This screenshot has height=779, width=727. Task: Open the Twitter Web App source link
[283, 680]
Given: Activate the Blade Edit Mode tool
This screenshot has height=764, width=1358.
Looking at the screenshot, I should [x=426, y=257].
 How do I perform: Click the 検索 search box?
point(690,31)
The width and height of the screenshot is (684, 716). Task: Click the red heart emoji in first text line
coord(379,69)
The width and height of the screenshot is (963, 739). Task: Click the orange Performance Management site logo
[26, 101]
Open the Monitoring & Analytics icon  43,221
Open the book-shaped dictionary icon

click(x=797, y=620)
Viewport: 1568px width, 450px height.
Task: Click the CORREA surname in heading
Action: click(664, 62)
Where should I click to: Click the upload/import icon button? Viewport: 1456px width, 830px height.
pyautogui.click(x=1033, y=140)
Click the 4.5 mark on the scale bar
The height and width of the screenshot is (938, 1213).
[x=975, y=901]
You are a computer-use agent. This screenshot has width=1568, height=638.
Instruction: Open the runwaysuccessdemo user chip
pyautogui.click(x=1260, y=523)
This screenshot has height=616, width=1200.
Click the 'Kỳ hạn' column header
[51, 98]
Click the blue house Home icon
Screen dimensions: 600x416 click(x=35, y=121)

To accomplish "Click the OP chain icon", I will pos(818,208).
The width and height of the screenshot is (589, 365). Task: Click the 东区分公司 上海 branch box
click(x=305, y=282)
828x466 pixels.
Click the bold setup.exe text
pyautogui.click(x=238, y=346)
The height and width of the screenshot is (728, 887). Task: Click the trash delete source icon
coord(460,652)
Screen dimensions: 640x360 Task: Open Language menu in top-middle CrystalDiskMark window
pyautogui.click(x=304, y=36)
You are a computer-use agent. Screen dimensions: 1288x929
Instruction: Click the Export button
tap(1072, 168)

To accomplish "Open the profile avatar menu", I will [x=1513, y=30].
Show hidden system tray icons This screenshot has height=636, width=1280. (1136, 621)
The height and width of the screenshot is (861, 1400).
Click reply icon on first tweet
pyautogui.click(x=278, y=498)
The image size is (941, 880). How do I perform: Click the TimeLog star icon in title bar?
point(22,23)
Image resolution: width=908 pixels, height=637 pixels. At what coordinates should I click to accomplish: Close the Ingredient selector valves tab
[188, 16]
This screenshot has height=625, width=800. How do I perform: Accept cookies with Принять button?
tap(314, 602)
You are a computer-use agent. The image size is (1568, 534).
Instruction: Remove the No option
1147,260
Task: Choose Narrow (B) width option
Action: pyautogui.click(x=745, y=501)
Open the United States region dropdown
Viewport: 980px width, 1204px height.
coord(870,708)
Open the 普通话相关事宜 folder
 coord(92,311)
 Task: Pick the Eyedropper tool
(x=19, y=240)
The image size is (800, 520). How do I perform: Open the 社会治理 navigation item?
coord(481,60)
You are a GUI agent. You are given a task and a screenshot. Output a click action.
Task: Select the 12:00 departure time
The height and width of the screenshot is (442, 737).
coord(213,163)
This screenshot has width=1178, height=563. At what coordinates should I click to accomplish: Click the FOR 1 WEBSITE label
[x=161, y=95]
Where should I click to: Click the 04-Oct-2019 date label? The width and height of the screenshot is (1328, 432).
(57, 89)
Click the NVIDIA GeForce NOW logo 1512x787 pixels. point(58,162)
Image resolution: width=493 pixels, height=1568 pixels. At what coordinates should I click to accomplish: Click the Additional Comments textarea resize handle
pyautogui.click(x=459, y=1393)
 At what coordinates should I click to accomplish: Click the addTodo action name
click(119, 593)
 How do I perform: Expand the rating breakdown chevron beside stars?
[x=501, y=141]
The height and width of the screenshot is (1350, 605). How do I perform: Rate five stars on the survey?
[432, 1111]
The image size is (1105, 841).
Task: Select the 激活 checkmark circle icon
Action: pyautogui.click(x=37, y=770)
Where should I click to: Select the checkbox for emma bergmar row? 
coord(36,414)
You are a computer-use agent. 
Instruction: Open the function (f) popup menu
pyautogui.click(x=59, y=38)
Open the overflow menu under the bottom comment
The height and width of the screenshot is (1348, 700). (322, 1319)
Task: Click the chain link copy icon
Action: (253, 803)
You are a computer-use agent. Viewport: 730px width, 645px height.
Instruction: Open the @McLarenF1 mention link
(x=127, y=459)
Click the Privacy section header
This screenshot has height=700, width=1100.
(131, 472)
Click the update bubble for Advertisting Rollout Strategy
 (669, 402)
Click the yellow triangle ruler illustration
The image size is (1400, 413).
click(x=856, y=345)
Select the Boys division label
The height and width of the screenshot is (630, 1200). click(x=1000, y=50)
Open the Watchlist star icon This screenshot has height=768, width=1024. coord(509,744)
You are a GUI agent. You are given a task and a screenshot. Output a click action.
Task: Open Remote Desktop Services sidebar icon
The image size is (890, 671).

━━━━━━━━━━━━━━━━━━━━

Exercise brief —
Determine how many lines in the entries above contain the word "agent", and respond with the number alone.

Worked solution —
7